- Problem -
Within the listing below, how many lines contain the word "marker"? Answer with the number only.
[Start of section]
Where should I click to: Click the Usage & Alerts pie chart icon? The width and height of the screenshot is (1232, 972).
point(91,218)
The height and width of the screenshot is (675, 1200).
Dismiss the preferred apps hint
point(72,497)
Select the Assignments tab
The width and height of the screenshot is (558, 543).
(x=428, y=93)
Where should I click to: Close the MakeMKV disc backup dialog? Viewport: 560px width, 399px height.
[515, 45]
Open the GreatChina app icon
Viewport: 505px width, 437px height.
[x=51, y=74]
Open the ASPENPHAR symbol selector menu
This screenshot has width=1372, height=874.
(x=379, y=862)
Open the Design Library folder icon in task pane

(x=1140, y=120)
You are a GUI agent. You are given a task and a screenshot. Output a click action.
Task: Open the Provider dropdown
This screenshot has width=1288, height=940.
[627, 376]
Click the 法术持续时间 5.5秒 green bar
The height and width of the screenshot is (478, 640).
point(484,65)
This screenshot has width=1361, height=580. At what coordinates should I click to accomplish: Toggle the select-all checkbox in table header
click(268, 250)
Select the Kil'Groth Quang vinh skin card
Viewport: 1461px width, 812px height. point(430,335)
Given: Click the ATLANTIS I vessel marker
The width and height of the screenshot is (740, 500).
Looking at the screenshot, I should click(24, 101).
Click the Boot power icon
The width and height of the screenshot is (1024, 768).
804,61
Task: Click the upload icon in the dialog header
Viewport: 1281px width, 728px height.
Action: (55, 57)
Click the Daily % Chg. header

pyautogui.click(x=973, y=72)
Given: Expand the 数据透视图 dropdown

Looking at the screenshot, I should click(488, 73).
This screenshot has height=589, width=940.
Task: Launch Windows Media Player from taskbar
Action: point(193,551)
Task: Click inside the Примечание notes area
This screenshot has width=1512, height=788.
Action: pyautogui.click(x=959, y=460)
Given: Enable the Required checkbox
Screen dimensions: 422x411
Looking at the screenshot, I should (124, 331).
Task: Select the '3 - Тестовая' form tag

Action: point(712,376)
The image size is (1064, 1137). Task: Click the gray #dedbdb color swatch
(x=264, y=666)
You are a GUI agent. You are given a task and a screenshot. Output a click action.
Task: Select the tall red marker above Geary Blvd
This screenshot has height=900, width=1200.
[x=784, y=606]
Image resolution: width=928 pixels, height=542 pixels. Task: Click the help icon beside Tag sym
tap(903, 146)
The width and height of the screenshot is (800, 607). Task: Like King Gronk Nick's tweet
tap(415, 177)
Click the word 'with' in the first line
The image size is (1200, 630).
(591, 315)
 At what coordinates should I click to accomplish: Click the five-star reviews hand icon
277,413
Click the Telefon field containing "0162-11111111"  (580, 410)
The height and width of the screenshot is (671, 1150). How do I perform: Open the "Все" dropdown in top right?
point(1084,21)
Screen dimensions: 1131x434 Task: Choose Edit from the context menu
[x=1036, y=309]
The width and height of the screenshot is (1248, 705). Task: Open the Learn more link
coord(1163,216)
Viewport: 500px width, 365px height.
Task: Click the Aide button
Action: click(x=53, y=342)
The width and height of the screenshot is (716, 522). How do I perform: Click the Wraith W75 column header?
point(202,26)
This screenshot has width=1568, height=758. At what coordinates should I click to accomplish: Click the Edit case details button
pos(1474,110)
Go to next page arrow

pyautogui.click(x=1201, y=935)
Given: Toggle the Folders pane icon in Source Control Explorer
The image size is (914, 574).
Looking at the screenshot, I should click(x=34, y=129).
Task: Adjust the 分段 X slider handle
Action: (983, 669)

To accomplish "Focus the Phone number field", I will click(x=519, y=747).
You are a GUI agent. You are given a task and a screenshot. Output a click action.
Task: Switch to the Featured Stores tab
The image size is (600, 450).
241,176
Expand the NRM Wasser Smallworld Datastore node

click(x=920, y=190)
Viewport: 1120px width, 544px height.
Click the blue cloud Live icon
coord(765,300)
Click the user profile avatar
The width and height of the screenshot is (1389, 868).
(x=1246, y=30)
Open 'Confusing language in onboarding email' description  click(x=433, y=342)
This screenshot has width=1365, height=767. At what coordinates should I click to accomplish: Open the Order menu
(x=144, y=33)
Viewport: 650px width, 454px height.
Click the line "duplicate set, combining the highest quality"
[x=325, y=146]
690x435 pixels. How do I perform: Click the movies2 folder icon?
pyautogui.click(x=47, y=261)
[End of section]
- Result of this exercise -
2